### WHAT TO WORK ON
Write out, from the entries below, exactly the lines that run between the lines holding "Myanmar (194, 575)" and "July 2025 (763, 1417)", inclusive, and stop there.

### EXERCISE INPUTS
════════════════
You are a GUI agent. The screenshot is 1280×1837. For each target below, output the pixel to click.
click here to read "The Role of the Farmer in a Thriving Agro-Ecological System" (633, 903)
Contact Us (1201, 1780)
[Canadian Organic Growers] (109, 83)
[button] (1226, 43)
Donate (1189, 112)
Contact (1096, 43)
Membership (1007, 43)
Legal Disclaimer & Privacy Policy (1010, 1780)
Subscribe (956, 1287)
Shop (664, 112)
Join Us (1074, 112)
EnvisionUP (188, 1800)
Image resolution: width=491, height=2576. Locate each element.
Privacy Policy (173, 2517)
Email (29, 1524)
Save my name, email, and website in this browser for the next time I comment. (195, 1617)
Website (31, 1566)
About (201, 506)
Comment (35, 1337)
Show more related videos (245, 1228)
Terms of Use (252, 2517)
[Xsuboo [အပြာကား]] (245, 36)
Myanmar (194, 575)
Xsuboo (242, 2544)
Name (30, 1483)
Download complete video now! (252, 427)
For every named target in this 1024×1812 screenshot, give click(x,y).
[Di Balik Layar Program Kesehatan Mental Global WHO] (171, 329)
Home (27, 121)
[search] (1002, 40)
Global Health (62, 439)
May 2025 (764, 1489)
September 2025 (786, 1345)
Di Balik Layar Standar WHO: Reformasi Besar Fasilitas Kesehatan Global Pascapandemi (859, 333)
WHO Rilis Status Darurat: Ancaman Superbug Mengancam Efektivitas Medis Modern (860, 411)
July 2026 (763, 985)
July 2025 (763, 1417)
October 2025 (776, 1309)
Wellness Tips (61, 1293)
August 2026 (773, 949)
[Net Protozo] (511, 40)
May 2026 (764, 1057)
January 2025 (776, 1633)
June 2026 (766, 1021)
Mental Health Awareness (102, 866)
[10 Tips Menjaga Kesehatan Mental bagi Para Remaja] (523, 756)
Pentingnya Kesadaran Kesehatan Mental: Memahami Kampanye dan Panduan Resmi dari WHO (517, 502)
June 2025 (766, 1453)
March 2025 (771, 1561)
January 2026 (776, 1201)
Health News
════════════════
### EXERCISE RESULT
Myanmar (194, 575)
Xsuboo (242, 2544)
Name (30, 1483)
Download complete video now! (252, 427)
For every named target in this 1024×1812 screenshot, give click(x,y).
[Di Balik Layar Program Kesehatan Mental Global WHO] (171, 329)
Home (27, 121)
[search] (1002, 40)
Global Health (62, 439)
May 2025 (764, 1489)
September 2025 (786, 1345)
Di Balik Layar Standar WHO: Reformasi Besar Fasilitas Kesehatan Global Pascapandemi (859, 333)
WHO Rilis Status Darurat: Ancaman Superbug Mengancam Efektivitas Medis Modern (860, 411)
July 2026 (763, 985)
July 2025 (763, 1417)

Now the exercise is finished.